A specialty of this choir, which gave it a “sense of peculiar strangeness,” was the presence of bass voices that produced a marvelous effect by doubling the ordinary basses at the interval of an octave below them. These voices, Adam continues, “if heard separately, would be intolerably heavy; when they are heard in the mass the effect is admirable.” He was moved to tears by this choir, “stirred by such emotion as I had never felt before … the most tremendous orchestra in the world could never give rise to this curious sensation, which was entirely different from any that I had supposed it possible for music to convey.”

RUSSIAN ORGAN GRINDER

Similarly impressed was another French composer, Berlioz, when he heard the Imperial Choir sing a motet for eight voices: “Out of the web of harmonies formed by the incredibly intricate interlacing of the parts rose sighs and vague murmurs, such as one sometimes hears in dreams. From time to time came sounds so intense that they resembled human cries, which tortured the mind with the weight of sudden oppression and almost made the heart stop beating. Then the whole thing quieted down, diminishing with divinely slow graduations to a mere breath, as though a choir of angels was leaving the earth and gradually losing itself in the uttermost heights of heaven.”

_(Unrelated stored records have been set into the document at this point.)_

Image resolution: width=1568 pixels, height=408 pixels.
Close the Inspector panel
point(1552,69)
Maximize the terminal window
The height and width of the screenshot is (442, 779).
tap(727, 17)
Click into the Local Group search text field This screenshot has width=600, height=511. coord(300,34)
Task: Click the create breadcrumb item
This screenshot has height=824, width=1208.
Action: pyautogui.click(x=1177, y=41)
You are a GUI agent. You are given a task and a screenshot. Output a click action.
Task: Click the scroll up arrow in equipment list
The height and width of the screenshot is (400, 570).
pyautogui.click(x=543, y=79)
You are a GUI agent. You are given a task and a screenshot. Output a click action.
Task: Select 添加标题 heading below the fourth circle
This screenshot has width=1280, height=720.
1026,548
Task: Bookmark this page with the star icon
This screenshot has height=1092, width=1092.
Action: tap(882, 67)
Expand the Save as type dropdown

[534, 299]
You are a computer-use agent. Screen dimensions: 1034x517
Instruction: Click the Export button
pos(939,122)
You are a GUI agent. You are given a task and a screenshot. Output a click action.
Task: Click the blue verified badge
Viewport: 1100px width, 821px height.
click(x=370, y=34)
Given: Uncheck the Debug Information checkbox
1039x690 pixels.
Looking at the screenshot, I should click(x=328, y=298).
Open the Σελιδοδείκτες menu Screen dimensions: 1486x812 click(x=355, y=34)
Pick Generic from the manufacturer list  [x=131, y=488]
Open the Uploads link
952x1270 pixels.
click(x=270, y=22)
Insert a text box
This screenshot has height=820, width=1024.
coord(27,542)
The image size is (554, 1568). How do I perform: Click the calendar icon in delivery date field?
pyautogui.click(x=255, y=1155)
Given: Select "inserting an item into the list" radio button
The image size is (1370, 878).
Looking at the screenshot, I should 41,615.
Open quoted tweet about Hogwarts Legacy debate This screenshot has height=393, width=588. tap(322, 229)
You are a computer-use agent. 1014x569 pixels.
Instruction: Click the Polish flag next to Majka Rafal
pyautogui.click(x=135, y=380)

Italian and French Influences

Like all other European countries, Russia more than a century ago succumbed to the spell of Italian music. Young men were sent to Italy to study the art of song, while famous Italian singers and composers visited Russia and made the public familiar with their tuneful art. It was under the patronage of the Empress Anna that an Italian opera was for the first time performed in the Russian capital, in 1737. She was one of several rulers who deliberately fostered a love of art in the minds of their subjects. Under the Empress Elizabeth music became “a fashionable craze,” and “every great landowner started his private band or choir.” Russia became what it still is—the place where (except in America) traveling artists could reap their richest harvests.

PLAYER OF REED PIPE

The high salaries paid tempted some of the leading Italian composers, such as Cimarosa (Cheemahrosah), Sarti, and Paisiello (Paheeseello), to make their home for years in Russia, where they composed and produced their operas. Near the end of the eighteenth century French influences also asserted themselves, but the Italians continued to predominate, so that when the Russians themselves—in the reign of Catherine the Great (1761-1796)—took courage and began to compose operas, Italian tunefulness and methods were conspicuous features of them.